┌──
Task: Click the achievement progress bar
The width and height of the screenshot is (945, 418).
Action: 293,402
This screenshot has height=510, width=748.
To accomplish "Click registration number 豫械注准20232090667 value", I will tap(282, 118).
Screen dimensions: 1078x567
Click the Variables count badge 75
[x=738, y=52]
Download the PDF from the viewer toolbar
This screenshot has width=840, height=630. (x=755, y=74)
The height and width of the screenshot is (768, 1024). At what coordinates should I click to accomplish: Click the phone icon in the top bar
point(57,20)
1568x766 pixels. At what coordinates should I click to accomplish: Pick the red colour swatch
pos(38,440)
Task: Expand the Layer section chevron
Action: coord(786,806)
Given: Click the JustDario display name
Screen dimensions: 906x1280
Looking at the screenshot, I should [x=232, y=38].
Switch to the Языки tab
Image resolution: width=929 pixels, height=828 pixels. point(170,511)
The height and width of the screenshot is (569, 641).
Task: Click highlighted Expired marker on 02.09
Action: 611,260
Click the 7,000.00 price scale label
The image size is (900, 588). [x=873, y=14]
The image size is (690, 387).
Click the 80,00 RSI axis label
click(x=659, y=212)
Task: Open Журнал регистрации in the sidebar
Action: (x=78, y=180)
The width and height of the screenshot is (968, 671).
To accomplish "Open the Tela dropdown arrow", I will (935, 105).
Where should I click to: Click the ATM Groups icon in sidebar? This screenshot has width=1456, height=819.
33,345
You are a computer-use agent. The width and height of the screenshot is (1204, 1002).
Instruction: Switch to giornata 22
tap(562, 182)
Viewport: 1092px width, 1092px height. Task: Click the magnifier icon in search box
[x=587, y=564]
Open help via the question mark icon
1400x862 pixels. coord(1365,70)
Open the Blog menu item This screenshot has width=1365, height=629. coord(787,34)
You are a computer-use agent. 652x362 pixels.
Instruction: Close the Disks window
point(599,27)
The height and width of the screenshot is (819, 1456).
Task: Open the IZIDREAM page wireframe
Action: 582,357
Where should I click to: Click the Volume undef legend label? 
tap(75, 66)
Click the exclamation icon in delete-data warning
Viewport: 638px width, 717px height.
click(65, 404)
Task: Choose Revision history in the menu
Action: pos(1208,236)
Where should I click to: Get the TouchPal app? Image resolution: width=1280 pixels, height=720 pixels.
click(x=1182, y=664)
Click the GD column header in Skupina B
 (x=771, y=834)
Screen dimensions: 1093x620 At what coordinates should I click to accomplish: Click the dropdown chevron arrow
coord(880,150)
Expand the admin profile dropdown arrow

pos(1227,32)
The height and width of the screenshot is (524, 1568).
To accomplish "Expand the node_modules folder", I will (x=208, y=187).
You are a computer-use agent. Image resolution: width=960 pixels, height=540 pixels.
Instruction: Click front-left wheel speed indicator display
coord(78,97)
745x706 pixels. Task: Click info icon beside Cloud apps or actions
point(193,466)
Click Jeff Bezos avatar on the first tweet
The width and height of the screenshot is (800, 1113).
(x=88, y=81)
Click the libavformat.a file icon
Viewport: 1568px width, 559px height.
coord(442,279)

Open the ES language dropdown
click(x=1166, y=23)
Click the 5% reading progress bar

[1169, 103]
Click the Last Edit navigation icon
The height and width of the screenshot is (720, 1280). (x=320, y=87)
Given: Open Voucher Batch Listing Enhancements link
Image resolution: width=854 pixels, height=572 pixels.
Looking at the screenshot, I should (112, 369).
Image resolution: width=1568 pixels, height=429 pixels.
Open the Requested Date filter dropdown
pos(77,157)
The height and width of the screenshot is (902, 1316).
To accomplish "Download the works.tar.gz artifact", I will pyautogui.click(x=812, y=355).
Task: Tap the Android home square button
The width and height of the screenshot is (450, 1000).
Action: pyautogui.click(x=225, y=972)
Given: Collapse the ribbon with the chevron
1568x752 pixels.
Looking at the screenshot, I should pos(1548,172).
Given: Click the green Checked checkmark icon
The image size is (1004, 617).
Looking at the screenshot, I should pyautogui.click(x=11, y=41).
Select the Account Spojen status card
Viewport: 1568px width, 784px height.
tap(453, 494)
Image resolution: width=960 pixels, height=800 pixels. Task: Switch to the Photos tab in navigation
└──
TASK DETAILS ▸ Copy all of the data above line for line, without changing anything.

THE REPLY ▸
Task: Click the achievement progress bar
The width and height of the screenshot is (945, 418).
Action: 293,402
This screenshot has height=510, width=748.
To accomplish "Click registration number 豫械注准20232090667 value", I will tap(282, 118).
Screen dimensions: 1078x567
Click the Variables count badge 75
[x=738, y=52]
Download the PDF from the viewer toolbar
This screenshot has width=840, height=630. (x=755, y=74)
The height and width of the screenshot is (768, 1024). At what coordinates should I click to accomplish: Click the phone icon in the top bar
point(57,20)
1568x766 pixels. At what coordinates should I click to accomplish: Pick the red colour swatch
pos(38,440)
Task: Expand the Layer section chevron
Action: coord(786,806)
Given: Click the JustDario display name
Screen dimensions: 906x1280
Looking at the screenshot, I should [x=232, y=38].
Switch to the Языки tab
Image resolution: width=929 pixels, height=828 pixels. point(170,511)
The height and width of the screenshot is (569, 641).
Task: Click highlighted Expired marker on 02.09
Action: 611,260
Click the 7,000.00 price scale label
The image size is (900, 588). [x=873, y=14]
The image size is (690, 387).
Click the 80,00 RSI axis label
click(x=659, y=212)
Task: Open Журнал регистрации in the sidebar
Action: (x=78, y=180)
The width and height of the screenshot is (968, 671).
To accomplish "Open the Tela dropdown arrow", I will (935, 105).
Where should I click to: Click the ATM Groups icon in sidebar? This screenshot has width=1456, height=819.
33,345
You are a computer-use agent. The width and height of the screenshot is (1204, 1002).
Instruction: Switch to giornata 22
tap(562, 182)
Viewport: 1092px width, 1092px height. Task: Click the magnifier icon in search box
[x=587, y=564]
Open help via the question mark icon
1400x862 pixels. coord(1365,70)
Open the Blog menu item This screenshot has width=1365, height=629. coord(787,34)
You are a computer-use agent. 652x362 pixels.
Instruction: Close the Disks window
point(599,27)
The height and width of the screenshot is (819, 1456).
Task: Open the IZIDREAM page wireframe
Action: 582,357
Where should I click to: Click the Volume undef legend label? 
tap(75, 66)
Click the exclamation icon in delete-data warning
Viewport: 638px width, 717px height.
click(65, 404)
Task: Choose Revision history in the menu
Action: pos(1208,236)
Where should I click to: Get the TouchPal app? Image resolution: width=1280 pixels, height=720 pixels.
click(x=1182, y=664)
Click the GD column header in Skupina B
 (x=771, y=834)
Screen dimensions: 1093x620 At what coordinates should I click to accomplish: Click the dropdown chevron arrow
coord(880,150)
Expand the admin profile dropdown arrow

pos(1227,32)
The height and width of the screenshot is (524, 1568).
To accomplish "Expand the node_modules folder", I will (x=208, y=187).
You are a computer-use agent. Image resolution: width=960 pixels, height=540 pixels.
Instruction: Click front-left wheel speed indicator display
coord(78,97)
745x706 pixels. Task: Click info icon beside Cloud apps or actions
point(193,466)
Click Jeff Bezos avatar on the first tweet
The width and height of the screenshot is (800, 1113).
(x=88, y=81)
Click the libavformat.a file icon
Viewport: 1568px width, 559px height.
coord(442,279)

Open the ES language dropdown
click(x=1166, y=23)
Click the 5% reading progress bar

[1169, 103]
Click the Last Edit navigation icon
The height and width of the screenshot is (720, 1280). (x=320, y=87)
Given: Open Voucher Batch Listing Enhancements link
Image resolution: width=854 pixels, height=572 pixels.
Looking at the screenshot, I should (112, 369).
Image resolution: width=1568 pixels, height=429 pixels.
Open the Requested Date filter dropdown
pos(77,157)
The height and width of the screenshot is (902, 1316).
To accomplish "Download the works.tar.gz artifact", I will pyautogui.click(x=812, y=355).
Task: Tap the Android home square button
The width and height of the screenshot is (450, 1000).
Action: pyautogui.click(x=225, y=972)
Given: Collapse the ribbon with the chevron
1568x752 pixels.
Looking at the screenshot, I should pos(1548,172).
Given: Click the green Checked checkmark icon
The image size is (1004, 617).
Looking at the screenshot, I should pyautogui.click(x=11, y=41).
Select the Account Spojen status card
Viewport: 1568px width, 784px height.
tap(453, 494)
Image resolution: width=960 pixels, height=800 pixels. Task: Switch to the Photos tab in navigation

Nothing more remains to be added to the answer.